SET EXERCISE: Can you copy these rows exactly, starting at the line that contains "You are a GUI" and ending after the line that contains "Select uninstall.exe in"?

LISTED ENTRIES:
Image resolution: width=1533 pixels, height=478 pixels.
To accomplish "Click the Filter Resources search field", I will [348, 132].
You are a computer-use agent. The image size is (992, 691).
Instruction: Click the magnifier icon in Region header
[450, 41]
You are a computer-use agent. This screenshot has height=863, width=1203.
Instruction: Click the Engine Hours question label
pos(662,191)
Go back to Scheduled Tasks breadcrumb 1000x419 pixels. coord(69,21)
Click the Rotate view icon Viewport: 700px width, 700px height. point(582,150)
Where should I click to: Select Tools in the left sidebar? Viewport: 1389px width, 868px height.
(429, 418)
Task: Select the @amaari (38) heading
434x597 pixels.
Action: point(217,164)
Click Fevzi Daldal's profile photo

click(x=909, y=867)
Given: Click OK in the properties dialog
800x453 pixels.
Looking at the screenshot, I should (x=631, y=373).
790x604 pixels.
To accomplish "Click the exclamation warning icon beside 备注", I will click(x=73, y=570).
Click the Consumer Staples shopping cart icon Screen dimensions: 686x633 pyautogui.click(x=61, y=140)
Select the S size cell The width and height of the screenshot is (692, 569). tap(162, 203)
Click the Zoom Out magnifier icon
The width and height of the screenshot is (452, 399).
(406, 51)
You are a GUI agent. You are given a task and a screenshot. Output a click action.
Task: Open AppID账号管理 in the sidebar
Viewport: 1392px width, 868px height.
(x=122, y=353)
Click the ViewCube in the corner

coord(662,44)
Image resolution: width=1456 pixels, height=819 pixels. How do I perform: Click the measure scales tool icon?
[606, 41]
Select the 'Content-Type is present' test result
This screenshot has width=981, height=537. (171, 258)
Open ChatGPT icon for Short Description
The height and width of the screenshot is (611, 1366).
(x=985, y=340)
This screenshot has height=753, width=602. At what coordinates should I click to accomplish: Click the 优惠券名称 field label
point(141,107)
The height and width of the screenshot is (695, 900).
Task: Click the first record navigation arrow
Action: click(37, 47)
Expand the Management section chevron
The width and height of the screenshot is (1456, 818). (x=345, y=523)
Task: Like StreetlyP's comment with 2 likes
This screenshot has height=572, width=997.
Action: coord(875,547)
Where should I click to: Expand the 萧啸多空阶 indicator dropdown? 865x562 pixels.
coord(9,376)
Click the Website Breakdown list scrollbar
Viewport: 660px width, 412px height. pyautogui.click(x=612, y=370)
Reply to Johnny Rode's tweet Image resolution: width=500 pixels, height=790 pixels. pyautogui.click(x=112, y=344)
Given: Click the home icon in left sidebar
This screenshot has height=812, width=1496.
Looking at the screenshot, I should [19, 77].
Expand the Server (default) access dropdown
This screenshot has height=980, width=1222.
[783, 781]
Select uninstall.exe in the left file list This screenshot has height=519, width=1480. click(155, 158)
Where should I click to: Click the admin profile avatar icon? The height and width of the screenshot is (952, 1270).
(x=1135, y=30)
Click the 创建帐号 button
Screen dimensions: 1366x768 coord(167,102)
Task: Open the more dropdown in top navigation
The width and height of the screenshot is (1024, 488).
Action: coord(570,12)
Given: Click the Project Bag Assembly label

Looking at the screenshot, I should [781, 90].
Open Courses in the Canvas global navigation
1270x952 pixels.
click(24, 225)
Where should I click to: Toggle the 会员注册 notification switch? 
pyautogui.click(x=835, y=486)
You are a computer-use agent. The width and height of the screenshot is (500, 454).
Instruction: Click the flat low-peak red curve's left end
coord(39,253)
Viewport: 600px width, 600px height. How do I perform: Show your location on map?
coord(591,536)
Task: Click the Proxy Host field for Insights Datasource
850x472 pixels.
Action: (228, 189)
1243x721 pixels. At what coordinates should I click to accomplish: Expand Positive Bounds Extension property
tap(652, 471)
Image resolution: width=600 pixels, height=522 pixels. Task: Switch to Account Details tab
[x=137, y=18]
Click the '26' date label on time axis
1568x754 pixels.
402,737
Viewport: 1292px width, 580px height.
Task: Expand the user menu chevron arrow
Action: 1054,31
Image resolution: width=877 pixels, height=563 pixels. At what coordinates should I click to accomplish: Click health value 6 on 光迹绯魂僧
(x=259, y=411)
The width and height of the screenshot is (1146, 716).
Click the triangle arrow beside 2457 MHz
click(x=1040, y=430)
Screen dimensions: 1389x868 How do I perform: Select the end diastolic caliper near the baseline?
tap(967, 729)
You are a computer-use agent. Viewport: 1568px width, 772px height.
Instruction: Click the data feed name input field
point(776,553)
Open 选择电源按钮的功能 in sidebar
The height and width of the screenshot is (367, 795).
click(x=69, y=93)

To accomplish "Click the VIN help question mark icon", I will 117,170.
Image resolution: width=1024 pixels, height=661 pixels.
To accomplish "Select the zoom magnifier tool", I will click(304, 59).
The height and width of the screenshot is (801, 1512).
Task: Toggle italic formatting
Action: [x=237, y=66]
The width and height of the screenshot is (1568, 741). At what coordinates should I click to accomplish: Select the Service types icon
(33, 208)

RESPONSE TO THE TASK:
You are a GUI agent. You are given a task and a screenshot. Output a click action.
Task: Open AppID账号管理 in the sidebar
Viewport: 1392px width, 868px height.
(x=122, y=353)
Click the ViewCube in the corner

coord(662,44)
Image resolution: width=1456 pixels, height=819 pixels. How do I perform: Click the measure scales tool icon?
[606, 41]
Select the 'Content-Type is present' test result
This screenshot has width=981, height=537. (171, 258)
Open ChatGPT icon for Short Description
The height and width of the screenshot is (611, 1366).
(x=985, y=340)
This screenshot has height=753, width=602. At what coordinates should I click to accomplish: Click the 优惠券名称 field label
point(141,107)
The height and width of the screenshot is (695, 900).
Task: Click the first record navigation arrow
Action: click(37, 47)
Expand the Management section chevron
The width and height of the screenshot is (1456, 818). (x=345, y=523)
Task: Like StreetlyP's comment with 2 likes
This screenshot has height=572, width=997.
Action: coord(875,547)
Where should I click to: Expand the 萧啸多空阶 indicator dropdown? 865x562 pixels.
coord(9,376)
Click the Website Breakdown list scrollbar
Viewport: 660px width, 412px height. pyautogui.click(x=612, y=370)
Reply to Johnny Rode's tweet Image resolution: width=500 pixels, height=790 pixels. pyautogui.click(x=112, y=344)
Given: Click the home icon in left sidebar
This screenshot has height=812, width=1496.
Looking at the screenshot, I should [19, 77].
Expand the Server (default) access dropdown
This screenshot has height=980, width=1222.
[783, 781]
Select uninstall.exe in the left file list This screenshot has height=519, width=1480. click(155, 158)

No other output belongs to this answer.